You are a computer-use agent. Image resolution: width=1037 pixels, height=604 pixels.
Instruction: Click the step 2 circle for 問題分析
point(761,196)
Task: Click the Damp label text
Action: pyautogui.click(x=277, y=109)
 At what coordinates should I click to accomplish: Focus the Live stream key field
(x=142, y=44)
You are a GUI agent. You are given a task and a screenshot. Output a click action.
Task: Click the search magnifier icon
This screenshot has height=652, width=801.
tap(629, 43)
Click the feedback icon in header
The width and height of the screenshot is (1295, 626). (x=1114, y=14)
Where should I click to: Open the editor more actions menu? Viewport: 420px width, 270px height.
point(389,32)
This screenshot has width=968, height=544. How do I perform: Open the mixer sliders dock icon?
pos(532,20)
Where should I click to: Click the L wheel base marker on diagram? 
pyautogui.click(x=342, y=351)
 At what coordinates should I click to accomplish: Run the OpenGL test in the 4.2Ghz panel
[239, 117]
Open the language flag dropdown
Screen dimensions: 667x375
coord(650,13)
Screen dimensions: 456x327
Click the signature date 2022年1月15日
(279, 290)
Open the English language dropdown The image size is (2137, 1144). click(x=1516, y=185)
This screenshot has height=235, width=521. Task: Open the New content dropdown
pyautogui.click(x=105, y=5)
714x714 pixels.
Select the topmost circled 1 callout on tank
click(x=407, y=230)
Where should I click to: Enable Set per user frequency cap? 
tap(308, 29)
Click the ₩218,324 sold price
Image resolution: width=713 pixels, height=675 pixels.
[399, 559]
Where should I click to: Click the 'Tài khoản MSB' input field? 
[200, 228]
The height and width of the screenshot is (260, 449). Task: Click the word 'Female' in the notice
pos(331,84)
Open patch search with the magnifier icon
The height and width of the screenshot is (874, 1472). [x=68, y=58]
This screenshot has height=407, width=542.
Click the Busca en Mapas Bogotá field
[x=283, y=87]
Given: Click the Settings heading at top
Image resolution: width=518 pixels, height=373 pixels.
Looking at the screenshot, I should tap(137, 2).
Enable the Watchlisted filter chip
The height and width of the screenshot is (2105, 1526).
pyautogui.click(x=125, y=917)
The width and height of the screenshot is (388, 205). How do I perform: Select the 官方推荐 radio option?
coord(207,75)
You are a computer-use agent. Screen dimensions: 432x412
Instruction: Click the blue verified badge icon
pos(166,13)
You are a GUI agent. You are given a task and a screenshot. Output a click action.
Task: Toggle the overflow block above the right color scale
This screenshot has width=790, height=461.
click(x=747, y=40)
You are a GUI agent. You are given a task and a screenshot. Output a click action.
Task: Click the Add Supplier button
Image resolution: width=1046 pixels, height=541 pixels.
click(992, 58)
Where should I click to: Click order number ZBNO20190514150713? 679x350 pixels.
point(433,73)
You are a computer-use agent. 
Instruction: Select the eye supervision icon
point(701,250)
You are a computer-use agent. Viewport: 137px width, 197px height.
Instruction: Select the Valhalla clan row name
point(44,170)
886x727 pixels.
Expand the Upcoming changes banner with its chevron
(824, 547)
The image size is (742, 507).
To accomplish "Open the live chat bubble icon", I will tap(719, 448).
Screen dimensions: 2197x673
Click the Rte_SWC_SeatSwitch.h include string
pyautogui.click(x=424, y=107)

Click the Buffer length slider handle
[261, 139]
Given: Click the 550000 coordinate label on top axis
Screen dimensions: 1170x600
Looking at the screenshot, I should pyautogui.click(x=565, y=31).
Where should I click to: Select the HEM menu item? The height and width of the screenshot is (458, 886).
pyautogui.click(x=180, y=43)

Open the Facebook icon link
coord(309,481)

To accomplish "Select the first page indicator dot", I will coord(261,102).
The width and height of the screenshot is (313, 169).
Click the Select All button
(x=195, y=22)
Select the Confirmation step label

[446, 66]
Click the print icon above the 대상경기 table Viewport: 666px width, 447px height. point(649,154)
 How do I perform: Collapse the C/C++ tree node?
■ ■ ■ ■
Please retype the data exactly, beginning at the line that contains "The height and width of the screenshot is (260, 449)." and stopping after the line that contains "pos(166,13)".

Correct output:
The height and width of the screenshot is (260, 449). Task: Click the word 'Female' in the notice
pos(331,84)
Open patch search with the magnifier icon
The height and width of the screenshot is (874, 1472). [x=68, y=58]
This screenshot has height=407, width=542.
Click the Busca en Mapas Bogotá field
[x=283, y=87]
Given: Click the Settings heading at top
Image resolution: width=518 pixels, height=373 pixels.
Looking at the screenshot, I should tap(137, 2).
Enable the Watchlisted filter chip
The height and width of the screenshot is (2105, 1526).
pyautogui.click(x=125, y=917)
The width and height of the screenshot is (388, 205). How do I perform: Select the 官方推荐 radio option?
coord(207,75)
You are a computer-use agent. Screen dimensions: 432x412
Instruction: Click the blue verified badge icon
pos(166,13)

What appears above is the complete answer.